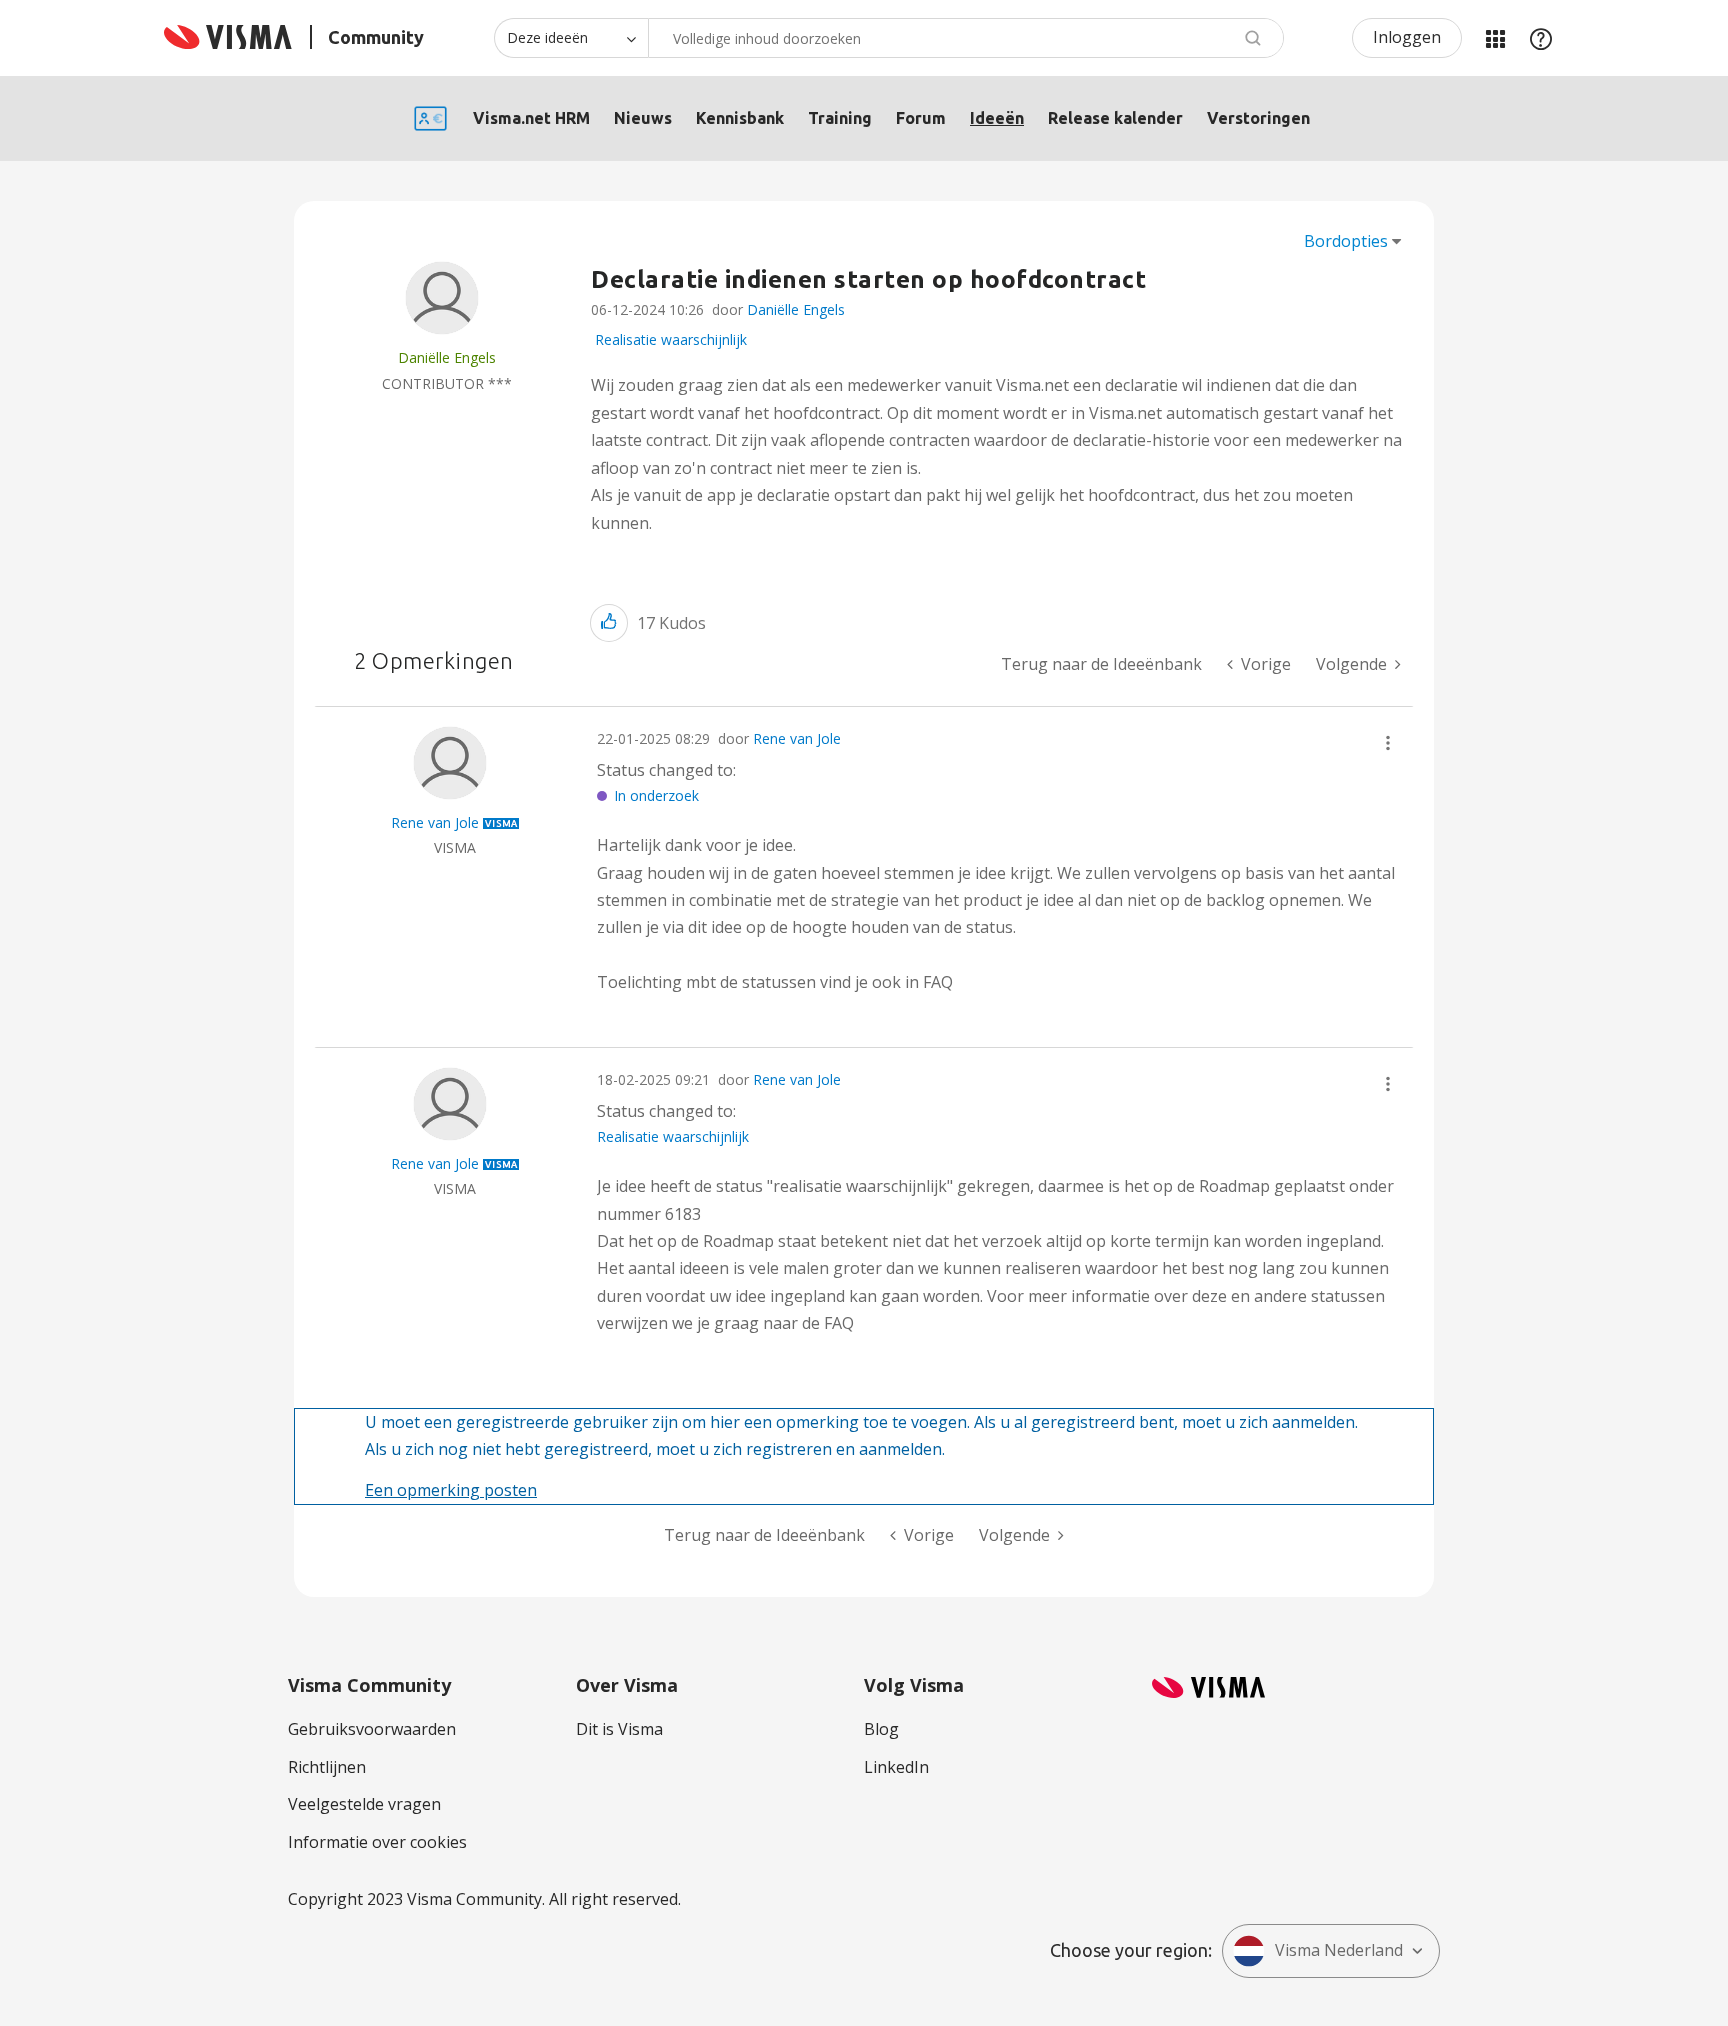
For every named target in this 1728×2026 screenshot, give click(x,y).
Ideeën (997, 118)
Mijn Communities (1495, 38)
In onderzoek (656, 795)
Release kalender (1115, 118)
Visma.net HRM (531, 118)
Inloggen (1407, 37)
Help (1541, 38)
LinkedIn (896, 1767)
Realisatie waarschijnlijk (671, 339)
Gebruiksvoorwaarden (372, 1729)
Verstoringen (1258, 118)
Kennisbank (740, 118)
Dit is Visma (619, 1729)
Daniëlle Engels (796, 309)
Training (840, 118)
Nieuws (643, 118)
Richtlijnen (327, 1767)
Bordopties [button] (1346, 241)
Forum (921, 118)
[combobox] (966, 38)
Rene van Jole (797, 738)
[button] (609, 622)
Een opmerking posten (451, 1490)
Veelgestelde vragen (364, 1804)
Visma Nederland (1339, 1950)
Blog (881, 1729)
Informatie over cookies (377, 1842)
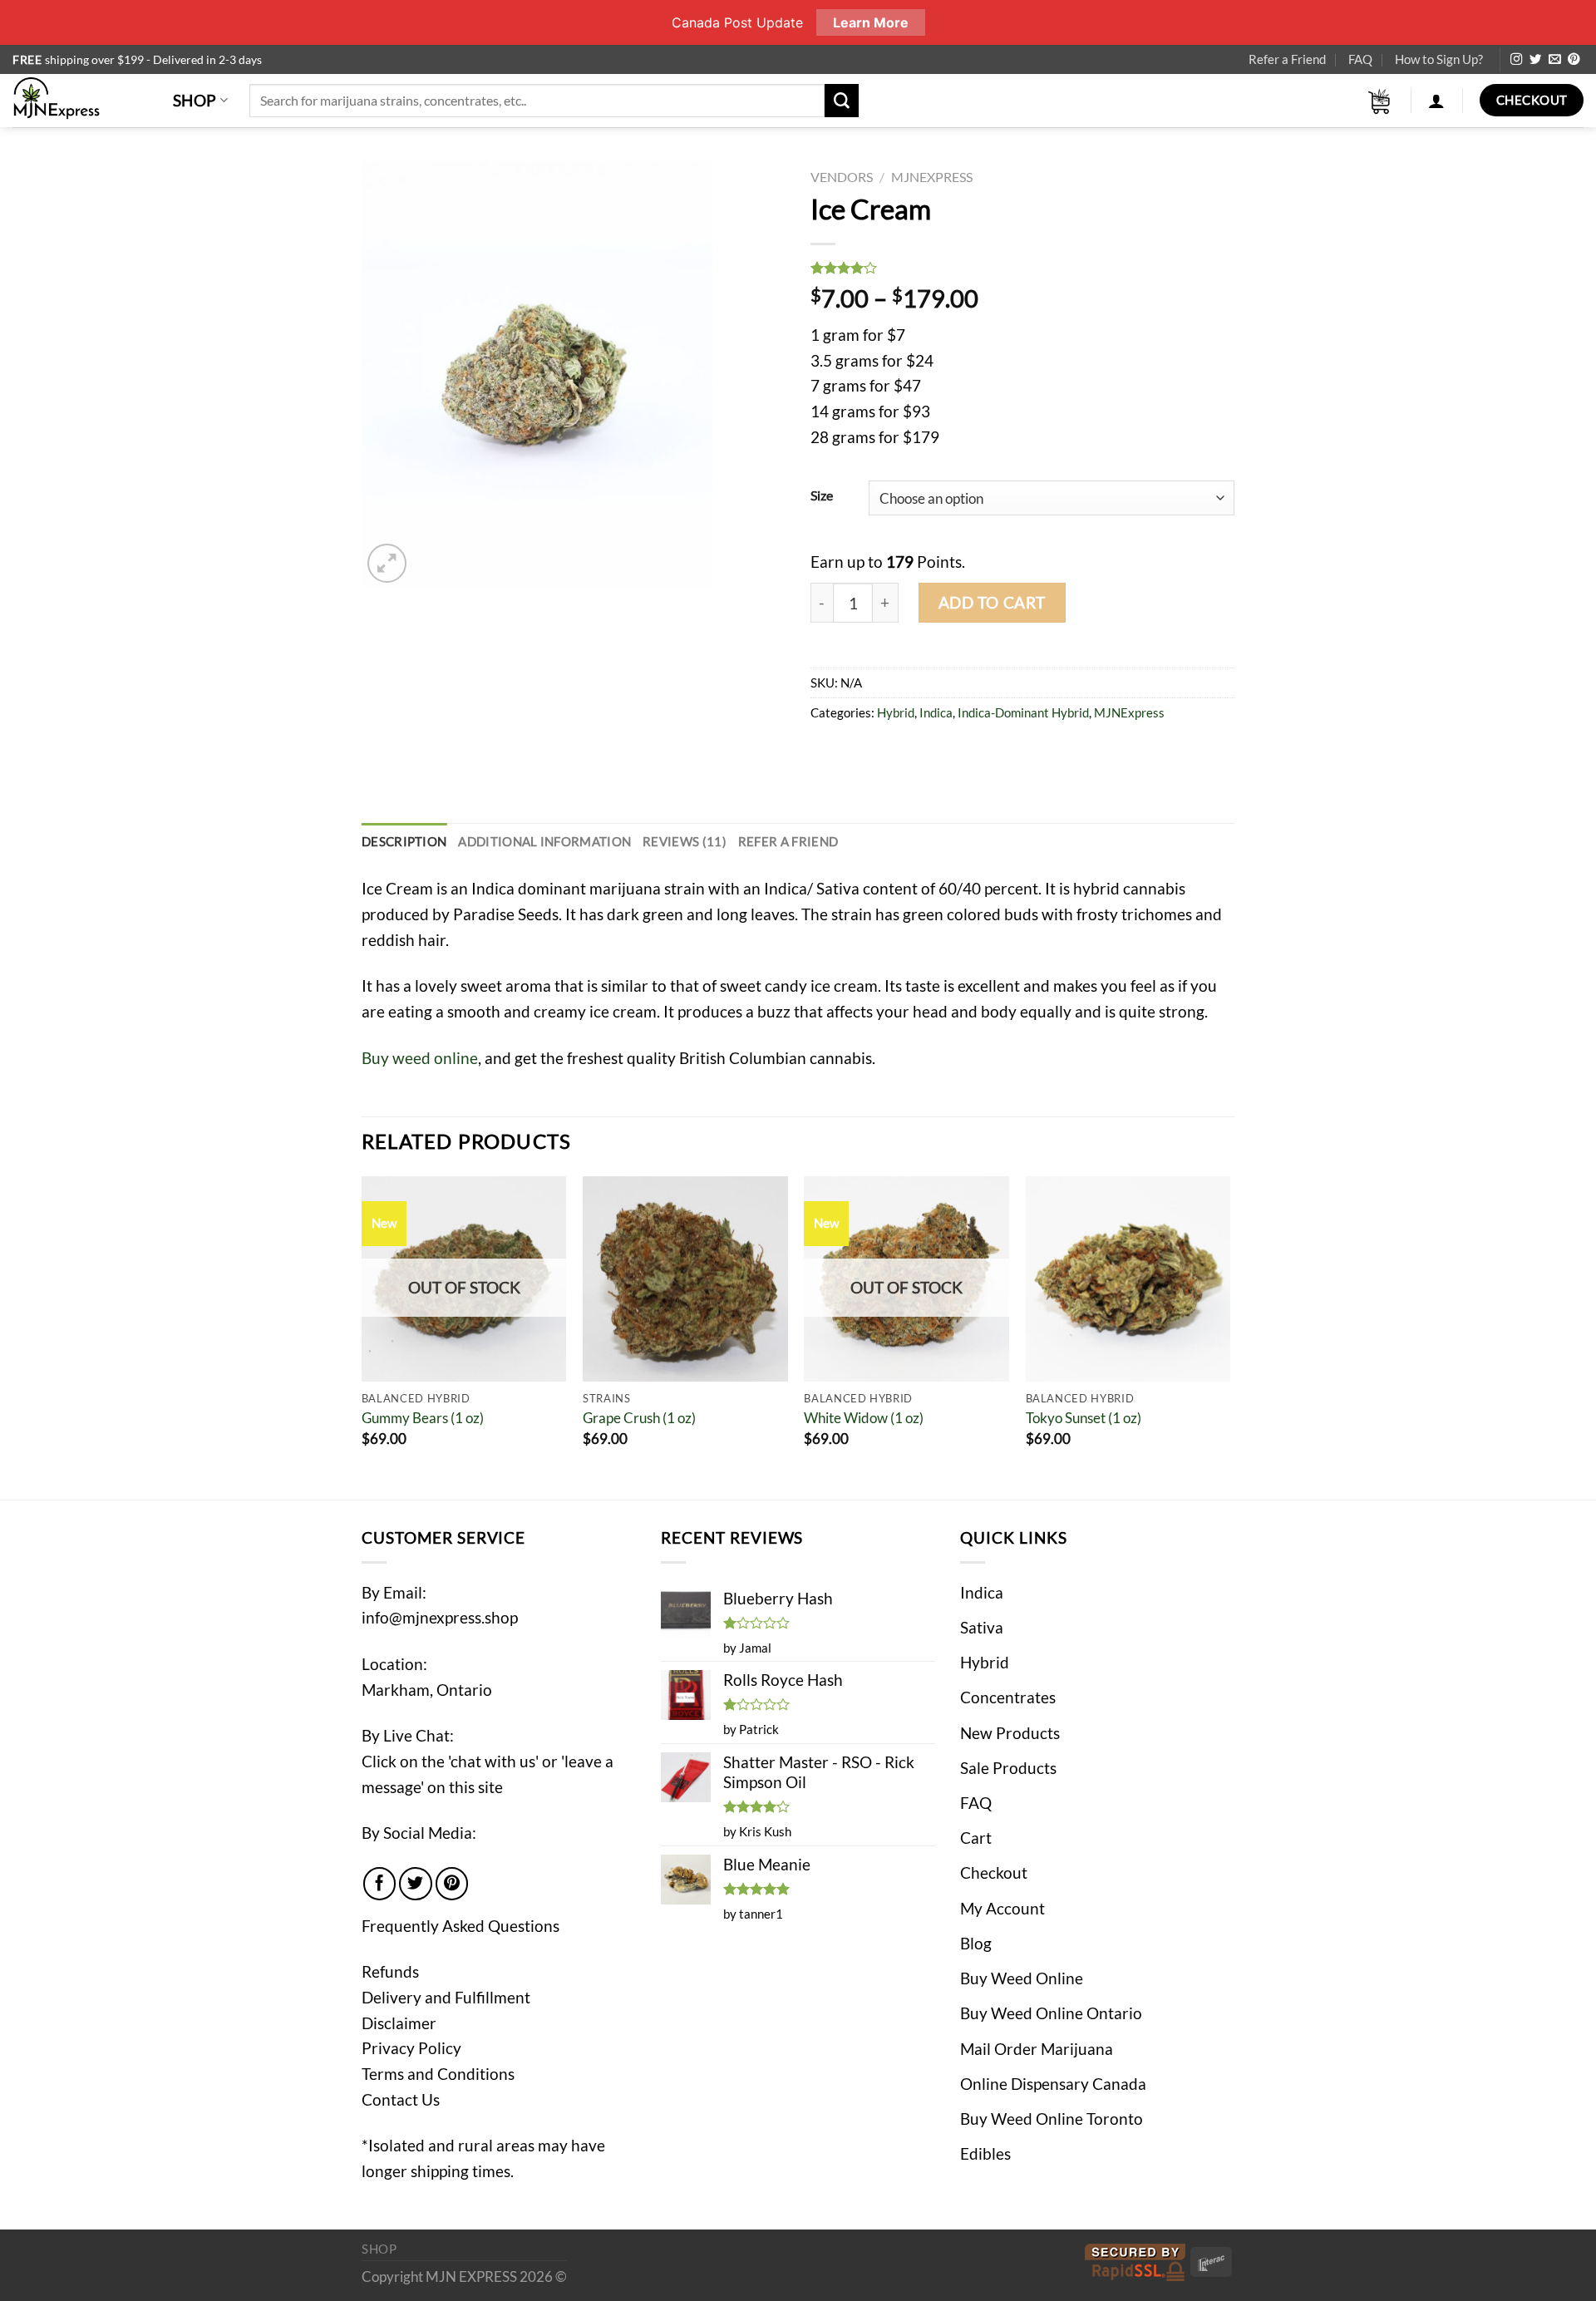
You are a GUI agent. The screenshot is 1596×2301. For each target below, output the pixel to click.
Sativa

# ASSIGNMENT
An exact copy is needed of the lines running from the one containing "In onderzoek (656, 795)" through the last line of the material, and of no others; pictures stay out.

# THE COMPLETED TASK
In onderzoek (656, 795)
Release kalender (1115, 118)
Visma.net HRM (531, 118)
Inloggen (1407, 37)
Help (1541, 38)
LinkedIn (896, 1767)
Realisatie waarschijnlijk (671, 339)
Gebruiksvoorwaarden (372, 1729)
Verstoringen (1258, 118)
Kennisbank (740, 118)
Dit is Visma (619, 1729)
Daniëlle Engels (796, 309)
Training (840, 118)
Nieuws (643, 118)
Richtlijnen (327, 1767)
Bordopties [button] (1346, 241)
Forum (921, 118)
[combobox] (966, 38)
Rene van Jole (797, 738)
[button] (609, 622)
Een opmerking posten (451, 1490)
Veelgestelde vragen (364, 1804)
Visma Nederland (1339, 1950)
Blog (881, 1729)
Informatie over cookies (377, 1842)
You are a GUI agent. The screenshot is 1596×2301. For each target below, output the pixel to click.
Sativa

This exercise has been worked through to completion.